» **Prompt A**
Answer from the City Opera text:
(i) Which years does it give as the company's "golden age"?
(ii) Who conducted the overture to Die Fledermaus?
(iii) From which opera did John Holiday sing an aria?
» **Prompt B**
Copy the part of the City Opera text that opens with the words "In acknowledgement of" and closes with "cause to rejoice.", substituting "well-worn favorite" for "familiar chestnut".

» **Study text**
The program dovetailed with City Opera’s original mission and with the repertoire that dominated when Rudel was general manager and principal conductor, the company’s “golden age,” 1957 to 1979. The second half of the program, in particular, featured young singers and American composers.
 
In acknowledgement of Rudel’s birthplace, Vienna, the program began with the overture to Die Fledermaus, conducted by Imre Palló, a rendition so detailed, so elegantly phrased that the familiar chestnut seemed reborn, a harbinger, we can only hope, for the company itself. And if the players, identified as the “New York City Opera Orchestra,” will indeed constitute its pit orchestra, we will have further cause to rejoice.

Outstanding among the younger artists was countertenor John Holiday who sang one of Caesar’s arias from Handel’s Giulio Cesare, recalling the unforgettable 1966 production that helped validate the company’s claim to a place in Lincoln Center. On that brilliant occasion, Beverly Sills, who you hear as Cleopatra in the clip that follows, was finally recognized as the star she had long been. She would go on to be the prima donna assoluta of the company until her retirement in 1979.

» **Data shown**
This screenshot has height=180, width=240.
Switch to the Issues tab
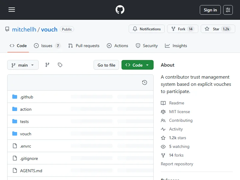coord(47,46)
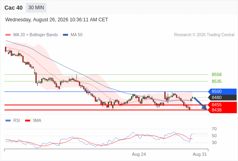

» **Result A**
(i) 1957 to 1979
(ii) Imre Palló
(iii) Handel's Giulio Cesare

» **Result B**
In acknowledgement of Rudel’s birthplace, Vienna, the program began with the overture to Die Fledermaus, conducted by Imre Palló, a rendition so detailed, so elegantly phrased that the well-worn favorite seemed reborn, a harbinger, we can only hope, for the company itself. And if the players, identified as the “New York City Opera Orchestra,” will indeed constitute its pit orchestra, we will have further cause to rejoice.